For the two offices open there are five candidates running, each seeking a four year term on the Culver City School Board. Choosing two to vote for was the task at hand on Oct. 18 at City Hall. Like most local voter forums, it seemed that very few sitting in the audience did not already have their mind made up. The turnout was about grading the performance. The three top contenders, Nancy Goldberg, Laura Chardiet and incumbent Scott Zeidman had the audience filled with supporters. As Chardiet offered in her opening statement “We all share a desire to improve and protect our schools.”
As Frances Talbott- White of the Culver City LWV stood at the podium and explained the difference between a debate and a forum, she watched the Mike Balkman Council Chambers fill to capacity. There were less that a dozen empty seats in the house, and many still chose to stand in the back. Noting the 100th anniversary of women getting the franchise in the state of California, she offered that they had discovered a bit of historical advice from 1924, which was “to offer a forum for voters to get to know the candidates, as it would help many to choose.”
The choices in this election may reflect Culver City in some remarkable ways, and all the candidates who have chosen to seek the office are worth noting, both for good and for ill.
The two lesser known candidates, both perennials who have run before, seemed to be there just to air their personal grievances, and cast unfounded aspersions on the district’s policies. While Gary Abrams lack of financial background led him to state that the budget was “written in some kind of Morse code,” he was equally certain that there were grave financial misdeeds it concealed. Robert Zirgulis tossed blame for every difficulty the district faces onto the current board (and by inference the sitting president) flogging the same horse that he rode into absolute defeat in the 2009 school board race. Why both of these candidates chose to run again on a strategy that did not serve four years ago is a question that only they can answer.
The real questions in regards to the real problems of the district were drawn from the audience, and the candidates were asked to speak to funding problems, capital improvements, permits and policies, and finish with a two minute closing statement.
When asked how they would deal with the funding crunch, Zeidman, Goldberg and Chardeit all gave thoughtful answers. In regard to funding, Goldberg offered that cutting employees hours was the first option, and the one that had already been used. “There’s no way to know that this is a fair set of cutbacks,” and that “other options need to be considered as well.”
Chardiet jumped right into her professional poise by stating that we had to “maximize funding streams,” and get into line for as many “grants and other options” as possible.

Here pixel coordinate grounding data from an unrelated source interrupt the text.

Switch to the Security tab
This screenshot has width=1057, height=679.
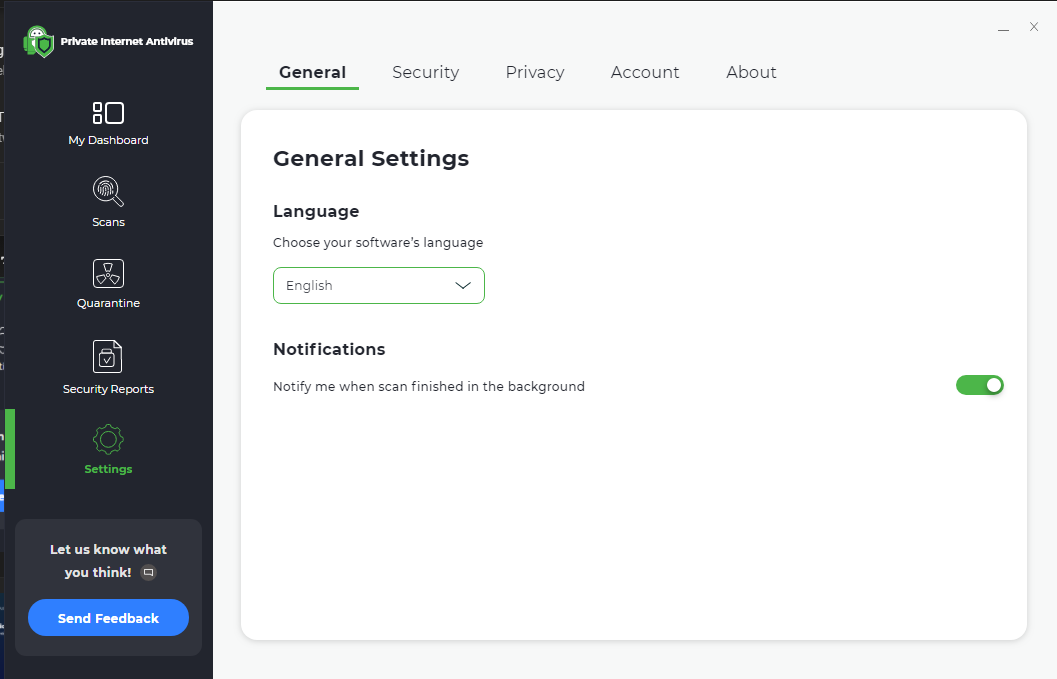pos(425,72)
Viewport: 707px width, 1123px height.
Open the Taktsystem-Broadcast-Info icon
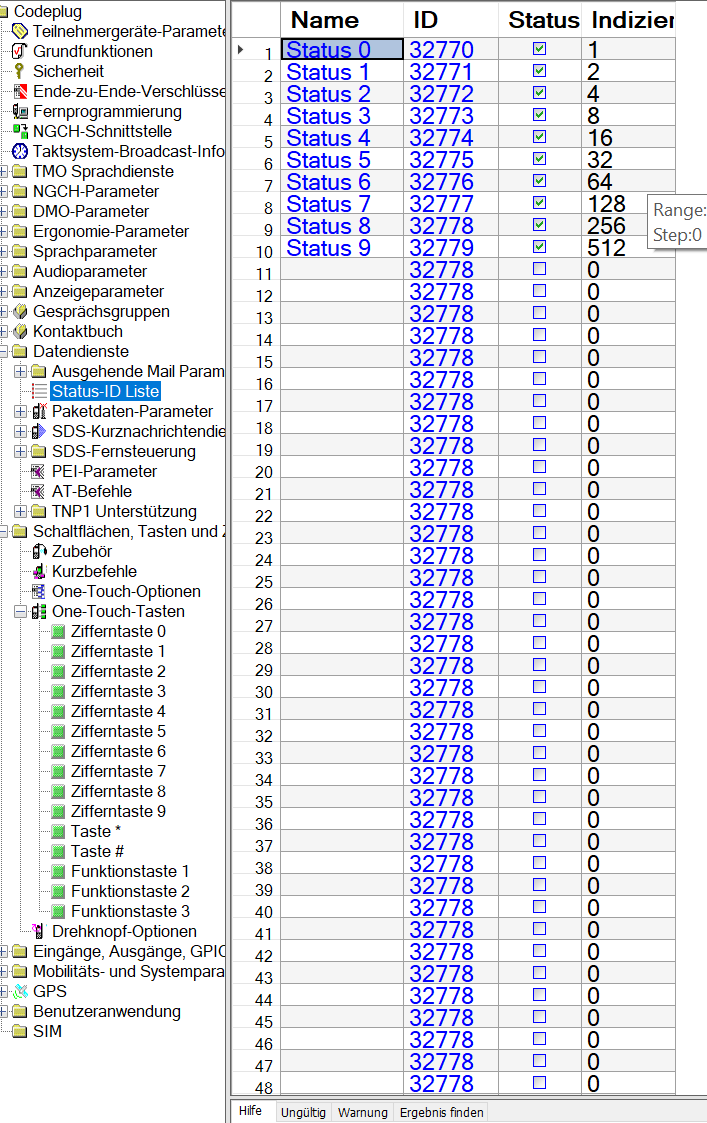(x=20, y=151)
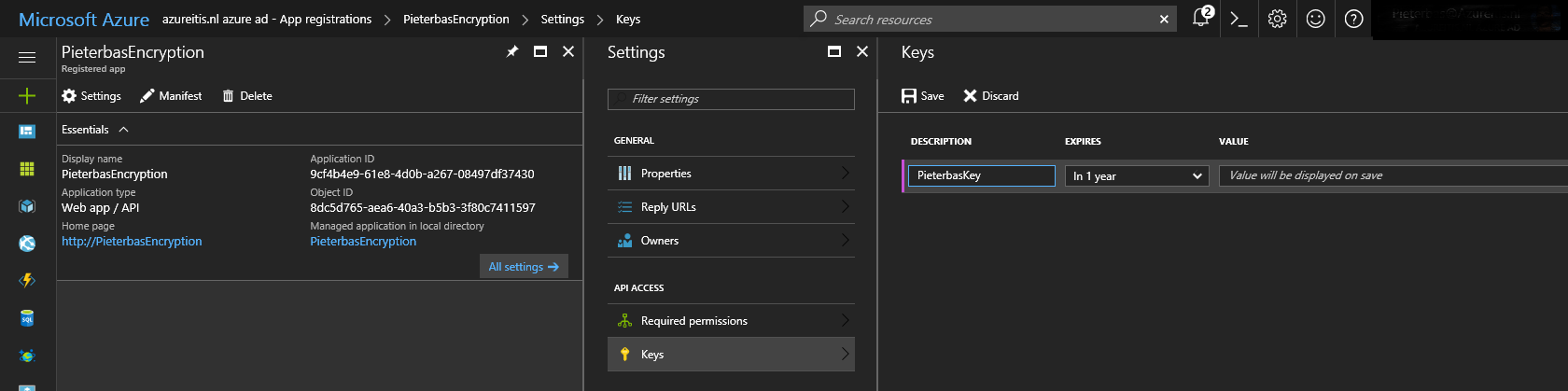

Zeidman trumped the rest by stating that there would not be nearly the funding crunch many fear because “the current board, along with our Superintendent Patti [Jaffe] and our Assistant Superintendent Ali [Delawalla] have already planned for that. We assume that the money Sacramento says might not be coming just isn’t, and we have planned the finances accordingly. We wont have to add any furlough days.” He went on to add that the board had been working to create new means of adding revenue, “looking to the future, with solar power, with the athletic field, with the repairs to the Frost, so we can use these to bring income to the district.”

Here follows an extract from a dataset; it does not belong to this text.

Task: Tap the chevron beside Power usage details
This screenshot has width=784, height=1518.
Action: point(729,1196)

The question in regard to the progress of English-learning students in the district was another where other candidates seemed concerned and compassionate, but the incumbent had a strategy in place. While Chardiet offered her first-hand experience of working as an ESL teacher for ten years, and she emphasized it wasn’t simply a problem in the school. “We had a boy who fainted in class, and it turned out that he hadn’t eaten in a week.” The role that non-English speaking parents and difficult circumstances play in the challenges facing students was a large one for the district to take on, she stated, “but clearly we need to offer as much support as we can to get these kids the education they need. These are multifaceted problems. You need to help the parents help the students.”
Goldberg cut right to the chase, noting, “I don’t care what you teach, you need to be able to communicate.” She suggested that a solid standard for the district would give the teachers a better way to move forward, but emphasized that communication was key. With her vast teaching experience, Goldberg spoke with authority.
Zeidman was contrite. “Our English learners are not doing well. We are not meeting the state requirement. In the past, we have found it impossible to meet these needs.” He changed tone to offer an answer. “We have a new solution and her name is Eileen Carroll, our new assistant superintendent. Her orders are to find a way to close the gap. With the great success she has had at Farragut [where she was formerly the principal] we are confident she can improve our results.”
Over the course of the two-hour long forum, all three top candidate represented themselves intelligently, offered well thought-out answers, and did their best to show the audience that they were capable of doing the job.
There’s no doubt it will be a close election, but with mail-in ballots already filled out, there may not be much more for the candidates to do other than wait for election day. If there are still undecided voters, there are still more forums in on the calendar. Or, you can just count lawn signs.